Maricopa County Board of Supervisors Member Steve Gallardo at the swearing in ceremony of State Representative Jevin Hodge on the floor of the Arizona House of Representatives at the Arizona State Capitol building in Phoenix, Arizona. (Gage Skidmore / Flickr)

County supervisor asks AG to investigate recorder

Key Points:
  • Heap is accused of violating open meeting law
  • Gallardo says recorder lied about him in a text to other supervisors
  • Heap sued supervisors over shared services agreement 

A member of the Maricopa County Board of Supervisors has requested the state’s attorney to investigate Maricopa County Recorder Justin Heap for alleged public corruption.

Steve Gallardo, the only Democrat on the board, sent a letter to Attorney General Kris Mayes on Aug. 6 officially requesting an investigation into the Recorder’s Office after a July 30 Votebeat article reported that Heap tried to lobby members of the board via text messages for more election responsibilities through a shared services agreement between the board and Recorder’s Office. 

The request from Gallardo comes after he released a statement disputing a text message where Heap told other Republican members of the board that he convinced Gallardo to support his shared services agreement proposal through “backchanneling and arm twisting.”

“Justin Heap is lying about me, and going forward, he better keep my name out of his lying mouth,” Gallardo said in his statement. 

In his letter to Mayes, Gallardo also accused Heap of violating the state’s open meeting law since Heap had reportedly discussed the shared services agreement with three other supervisors outside of one of the board’s public meetings. 

The Arizona Ombudsman clarifies that text messages are a form of electronic communications and can violate open meeting laws if legal action is proposed within the messages. State law says a one-way electronic communication by one member of a public body that is sent to a quorum of the members of a public body and that proposes legal action qualifies as a meeting.

Gallardo accused Heap of trying to skirt Arizona’s open meeting law by trying to arrange a board vote in a “secret plot” instead of an open, public meeting. 

“The integrity of the Maricopa County Board of Supervisors has been called into question by Mr.
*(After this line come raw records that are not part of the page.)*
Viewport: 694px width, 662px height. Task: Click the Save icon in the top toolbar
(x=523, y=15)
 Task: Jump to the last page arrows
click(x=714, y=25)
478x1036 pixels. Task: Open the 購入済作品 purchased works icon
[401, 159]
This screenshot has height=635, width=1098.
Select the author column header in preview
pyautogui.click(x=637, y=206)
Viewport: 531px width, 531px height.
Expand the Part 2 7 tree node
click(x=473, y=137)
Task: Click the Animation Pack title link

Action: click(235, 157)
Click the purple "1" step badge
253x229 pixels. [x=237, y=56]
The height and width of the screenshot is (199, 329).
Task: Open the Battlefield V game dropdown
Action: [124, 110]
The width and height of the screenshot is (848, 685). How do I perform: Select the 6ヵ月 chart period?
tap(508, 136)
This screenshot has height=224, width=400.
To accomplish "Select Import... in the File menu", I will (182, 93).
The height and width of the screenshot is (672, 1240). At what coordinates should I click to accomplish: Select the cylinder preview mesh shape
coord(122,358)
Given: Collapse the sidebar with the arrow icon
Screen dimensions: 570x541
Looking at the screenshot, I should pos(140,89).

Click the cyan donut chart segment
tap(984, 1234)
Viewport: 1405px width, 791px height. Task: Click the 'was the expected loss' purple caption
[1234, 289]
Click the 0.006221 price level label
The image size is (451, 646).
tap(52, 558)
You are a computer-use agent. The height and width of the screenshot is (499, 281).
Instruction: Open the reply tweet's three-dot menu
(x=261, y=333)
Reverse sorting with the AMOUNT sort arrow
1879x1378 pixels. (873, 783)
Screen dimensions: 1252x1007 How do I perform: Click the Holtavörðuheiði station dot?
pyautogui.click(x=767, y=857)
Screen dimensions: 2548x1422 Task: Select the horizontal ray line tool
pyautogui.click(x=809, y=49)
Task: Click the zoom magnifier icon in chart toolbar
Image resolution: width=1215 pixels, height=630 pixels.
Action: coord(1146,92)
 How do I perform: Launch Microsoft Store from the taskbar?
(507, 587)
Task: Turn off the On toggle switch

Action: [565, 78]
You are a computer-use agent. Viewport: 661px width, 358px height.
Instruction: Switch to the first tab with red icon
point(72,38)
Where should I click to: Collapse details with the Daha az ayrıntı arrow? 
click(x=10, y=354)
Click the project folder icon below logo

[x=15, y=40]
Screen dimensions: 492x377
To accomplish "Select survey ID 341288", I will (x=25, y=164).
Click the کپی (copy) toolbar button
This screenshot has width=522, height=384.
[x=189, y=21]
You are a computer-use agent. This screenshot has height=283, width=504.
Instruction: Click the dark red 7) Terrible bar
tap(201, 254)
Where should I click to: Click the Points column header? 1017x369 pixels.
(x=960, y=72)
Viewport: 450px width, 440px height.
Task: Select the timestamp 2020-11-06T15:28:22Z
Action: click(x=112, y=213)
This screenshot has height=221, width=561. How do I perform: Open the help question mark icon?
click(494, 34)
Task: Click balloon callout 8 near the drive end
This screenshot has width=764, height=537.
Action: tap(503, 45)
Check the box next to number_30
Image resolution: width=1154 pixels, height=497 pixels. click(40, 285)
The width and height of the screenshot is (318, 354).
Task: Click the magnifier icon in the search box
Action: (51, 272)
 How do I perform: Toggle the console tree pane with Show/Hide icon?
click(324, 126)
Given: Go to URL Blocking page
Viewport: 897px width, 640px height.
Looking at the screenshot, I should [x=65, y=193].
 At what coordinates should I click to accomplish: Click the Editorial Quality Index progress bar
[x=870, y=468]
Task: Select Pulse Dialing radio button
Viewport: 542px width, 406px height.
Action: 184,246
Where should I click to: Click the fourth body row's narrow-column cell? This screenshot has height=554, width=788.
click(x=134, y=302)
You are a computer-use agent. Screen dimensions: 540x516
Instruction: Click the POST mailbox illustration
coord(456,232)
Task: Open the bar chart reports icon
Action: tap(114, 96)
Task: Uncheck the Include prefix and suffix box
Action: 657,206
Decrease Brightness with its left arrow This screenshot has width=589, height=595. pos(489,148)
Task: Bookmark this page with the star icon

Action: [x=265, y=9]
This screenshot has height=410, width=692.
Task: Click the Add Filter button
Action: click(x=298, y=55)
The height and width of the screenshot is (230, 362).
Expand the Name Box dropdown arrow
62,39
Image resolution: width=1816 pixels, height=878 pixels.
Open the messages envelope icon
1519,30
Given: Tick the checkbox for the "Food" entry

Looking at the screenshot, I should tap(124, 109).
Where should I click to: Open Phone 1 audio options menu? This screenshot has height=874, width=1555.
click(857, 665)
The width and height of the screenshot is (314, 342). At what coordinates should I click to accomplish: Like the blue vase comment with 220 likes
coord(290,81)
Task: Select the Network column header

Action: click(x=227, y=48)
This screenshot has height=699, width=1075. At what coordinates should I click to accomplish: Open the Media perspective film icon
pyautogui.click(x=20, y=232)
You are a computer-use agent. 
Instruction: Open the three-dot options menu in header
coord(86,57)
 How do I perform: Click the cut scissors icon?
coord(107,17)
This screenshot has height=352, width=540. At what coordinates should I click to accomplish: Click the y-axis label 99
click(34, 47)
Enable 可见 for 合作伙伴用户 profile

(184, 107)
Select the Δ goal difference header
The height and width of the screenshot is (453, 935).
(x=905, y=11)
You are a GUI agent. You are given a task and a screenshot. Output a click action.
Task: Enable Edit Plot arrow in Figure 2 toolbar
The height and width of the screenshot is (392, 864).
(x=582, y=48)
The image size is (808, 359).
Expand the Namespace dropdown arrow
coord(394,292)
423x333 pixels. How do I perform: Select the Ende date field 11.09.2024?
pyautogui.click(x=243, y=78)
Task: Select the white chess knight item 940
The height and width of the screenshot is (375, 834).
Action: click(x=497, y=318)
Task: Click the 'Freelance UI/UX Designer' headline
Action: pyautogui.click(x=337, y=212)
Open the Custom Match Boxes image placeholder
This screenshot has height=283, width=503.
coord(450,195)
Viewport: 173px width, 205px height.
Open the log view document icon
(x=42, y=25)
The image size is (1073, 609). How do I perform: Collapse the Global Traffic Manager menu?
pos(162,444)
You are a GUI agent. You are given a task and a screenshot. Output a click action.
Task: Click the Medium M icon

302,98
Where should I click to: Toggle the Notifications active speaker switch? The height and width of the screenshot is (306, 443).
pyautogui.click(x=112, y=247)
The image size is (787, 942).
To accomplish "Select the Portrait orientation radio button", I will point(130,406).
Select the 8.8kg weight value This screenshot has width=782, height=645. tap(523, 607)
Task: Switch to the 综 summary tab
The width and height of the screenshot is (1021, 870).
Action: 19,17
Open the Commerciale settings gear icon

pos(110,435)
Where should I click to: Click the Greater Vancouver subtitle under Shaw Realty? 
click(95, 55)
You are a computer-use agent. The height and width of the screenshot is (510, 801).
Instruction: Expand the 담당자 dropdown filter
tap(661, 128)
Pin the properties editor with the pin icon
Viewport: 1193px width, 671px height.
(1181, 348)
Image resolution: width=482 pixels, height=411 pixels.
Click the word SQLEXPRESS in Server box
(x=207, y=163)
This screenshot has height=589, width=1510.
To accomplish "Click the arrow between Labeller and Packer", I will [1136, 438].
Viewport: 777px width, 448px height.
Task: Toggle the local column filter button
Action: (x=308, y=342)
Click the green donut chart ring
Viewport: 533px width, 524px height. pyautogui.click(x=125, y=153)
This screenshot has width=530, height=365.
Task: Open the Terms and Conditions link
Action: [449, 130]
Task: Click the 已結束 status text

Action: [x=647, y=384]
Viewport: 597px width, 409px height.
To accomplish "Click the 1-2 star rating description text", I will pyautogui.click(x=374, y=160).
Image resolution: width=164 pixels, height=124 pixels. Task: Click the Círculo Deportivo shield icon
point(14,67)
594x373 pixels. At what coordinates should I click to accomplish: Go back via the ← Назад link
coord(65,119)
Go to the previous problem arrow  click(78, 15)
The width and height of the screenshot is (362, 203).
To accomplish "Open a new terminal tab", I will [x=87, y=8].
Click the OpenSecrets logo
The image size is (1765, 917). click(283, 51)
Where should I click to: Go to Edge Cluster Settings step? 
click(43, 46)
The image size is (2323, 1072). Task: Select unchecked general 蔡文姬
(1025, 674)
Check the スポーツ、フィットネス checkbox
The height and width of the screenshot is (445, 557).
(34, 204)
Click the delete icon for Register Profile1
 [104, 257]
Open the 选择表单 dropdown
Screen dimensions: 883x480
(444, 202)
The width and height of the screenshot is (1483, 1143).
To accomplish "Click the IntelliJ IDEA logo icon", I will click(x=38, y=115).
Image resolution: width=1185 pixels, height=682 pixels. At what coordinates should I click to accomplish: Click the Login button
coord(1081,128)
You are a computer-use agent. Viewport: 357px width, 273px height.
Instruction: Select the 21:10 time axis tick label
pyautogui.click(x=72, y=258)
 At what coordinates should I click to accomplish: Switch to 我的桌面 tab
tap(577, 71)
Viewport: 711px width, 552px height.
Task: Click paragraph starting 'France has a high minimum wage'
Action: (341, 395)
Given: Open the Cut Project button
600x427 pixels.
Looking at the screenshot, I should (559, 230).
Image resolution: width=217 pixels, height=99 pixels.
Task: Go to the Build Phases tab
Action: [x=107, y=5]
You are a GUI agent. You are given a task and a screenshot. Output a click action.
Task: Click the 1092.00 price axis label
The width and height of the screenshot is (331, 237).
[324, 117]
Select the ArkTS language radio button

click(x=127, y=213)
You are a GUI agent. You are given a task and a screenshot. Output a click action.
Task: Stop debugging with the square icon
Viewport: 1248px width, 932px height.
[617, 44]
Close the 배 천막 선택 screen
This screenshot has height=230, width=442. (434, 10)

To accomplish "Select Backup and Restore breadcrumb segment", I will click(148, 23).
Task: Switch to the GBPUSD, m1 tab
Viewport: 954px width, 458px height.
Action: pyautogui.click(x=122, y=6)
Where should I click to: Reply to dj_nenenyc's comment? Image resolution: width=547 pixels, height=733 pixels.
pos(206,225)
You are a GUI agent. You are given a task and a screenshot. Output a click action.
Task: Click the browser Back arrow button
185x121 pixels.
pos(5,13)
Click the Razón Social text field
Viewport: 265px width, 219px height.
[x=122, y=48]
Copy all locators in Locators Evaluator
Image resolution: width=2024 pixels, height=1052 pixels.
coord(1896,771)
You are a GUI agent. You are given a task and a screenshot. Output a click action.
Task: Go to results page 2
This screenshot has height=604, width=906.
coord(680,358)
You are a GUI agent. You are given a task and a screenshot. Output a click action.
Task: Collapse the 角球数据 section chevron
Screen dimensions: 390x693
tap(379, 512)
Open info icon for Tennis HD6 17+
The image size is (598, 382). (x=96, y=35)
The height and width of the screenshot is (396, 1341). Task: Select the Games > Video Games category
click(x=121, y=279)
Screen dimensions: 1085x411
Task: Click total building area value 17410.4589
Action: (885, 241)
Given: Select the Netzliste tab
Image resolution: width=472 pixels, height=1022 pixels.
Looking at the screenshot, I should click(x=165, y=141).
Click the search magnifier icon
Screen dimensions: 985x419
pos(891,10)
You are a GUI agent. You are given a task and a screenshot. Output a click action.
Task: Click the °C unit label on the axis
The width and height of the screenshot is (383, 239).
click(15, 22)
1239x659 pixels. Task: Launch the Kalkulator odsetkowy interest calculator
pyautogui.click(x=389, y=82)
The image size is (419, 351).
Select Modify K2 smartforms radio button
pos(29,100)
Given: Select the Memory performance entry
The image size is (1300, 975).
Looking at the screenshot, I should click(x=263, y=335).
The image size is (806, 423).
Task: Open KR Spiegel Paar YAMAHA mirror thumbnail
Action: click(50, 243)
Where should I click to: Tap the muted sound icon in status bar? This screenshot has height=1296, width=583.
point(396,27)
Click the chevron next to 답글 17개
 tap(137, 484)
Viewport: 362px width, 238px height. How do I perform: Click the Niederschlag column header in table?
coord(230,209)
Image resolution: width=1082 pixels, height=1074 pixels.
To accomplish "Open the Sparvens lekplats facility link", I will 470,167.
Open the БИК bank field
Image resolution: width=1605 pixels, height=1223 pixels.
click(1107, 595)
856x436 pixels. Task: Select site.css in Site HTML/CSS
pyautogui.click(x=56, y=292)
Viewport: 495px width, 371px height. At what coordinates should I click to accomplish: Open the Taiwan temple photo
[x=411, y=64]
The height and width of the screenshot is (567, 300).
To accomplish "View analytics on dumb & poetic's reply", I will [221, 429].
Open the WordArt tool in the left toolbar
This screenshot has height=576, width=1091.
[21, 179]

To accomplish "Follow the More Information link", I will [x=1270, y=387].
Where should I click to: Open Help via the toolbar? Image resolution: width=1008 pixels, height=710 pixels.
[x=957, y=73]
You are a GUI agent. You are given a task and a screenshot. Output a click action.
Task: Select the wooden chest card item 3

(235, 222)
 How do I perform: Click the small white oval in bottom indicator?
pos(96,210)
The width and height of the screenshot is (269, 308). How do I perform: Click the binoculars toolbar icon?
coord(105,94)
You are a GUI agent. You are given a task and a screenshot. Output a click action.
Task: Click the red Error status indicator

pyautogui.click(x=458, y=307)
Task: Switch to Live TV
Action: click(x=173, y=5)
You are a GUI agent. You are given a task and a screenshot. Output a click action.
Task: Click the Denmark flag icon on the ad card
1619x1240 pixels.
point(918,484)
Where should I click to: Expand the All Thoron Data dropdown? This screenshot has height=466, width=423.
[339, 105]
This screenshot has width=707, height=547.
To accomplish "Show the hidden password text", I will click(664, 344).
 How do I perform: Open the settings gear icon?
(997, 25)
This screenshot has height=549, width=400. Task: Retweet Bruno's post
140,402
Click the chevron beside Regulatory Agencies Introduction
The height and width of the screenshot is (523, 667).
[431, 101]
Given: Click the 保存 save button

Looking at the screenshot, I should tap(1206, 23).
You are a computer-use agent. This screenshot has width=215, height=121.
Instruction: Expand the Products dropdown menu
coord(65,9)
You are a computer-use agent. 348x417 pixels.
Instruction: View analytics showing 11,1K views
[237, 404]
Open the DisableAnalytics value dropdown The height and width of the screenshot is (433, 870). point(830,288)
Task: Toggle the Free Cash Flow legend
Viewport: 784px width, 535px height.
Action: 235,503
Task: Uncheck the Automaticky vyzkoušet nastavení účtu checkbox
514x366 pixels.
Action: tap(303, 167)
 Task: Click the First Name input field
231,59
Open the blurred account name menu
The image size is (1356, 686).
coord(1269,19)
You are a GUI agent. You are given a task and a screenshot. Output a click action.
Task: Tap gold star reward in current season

Heap’s words,” Gallardo wrote to Mayes. “If this request for an investigation is considered self-reporting, so be it. The public has a right to know the facts and the truth where their elected Maricopa County Recorder, Justin Heap, colluded with me to bring favor to his issue.”

The Recorder’s Office did not respond to a request for comment from the Arizona Capitol Times.

The allegation that Heap tried to lobby the board is the latest development of a growing tension between the board and the Recorder’s Office. 

In May, the board blocked Heap from automatically mailing ballots to voters who aren’t on the Active Early Voting List for the 7th Congressional District special election, but approved other provisions of the plan created by Heap’s office and the county Elections Department.

Heap also fought the board over a shared services agreement that the previous recorder Stephen Richer, a Republican, had made with the board late in 2024, which Heap said has stripped him of significant election responsibilities while shrinking his budget and staff.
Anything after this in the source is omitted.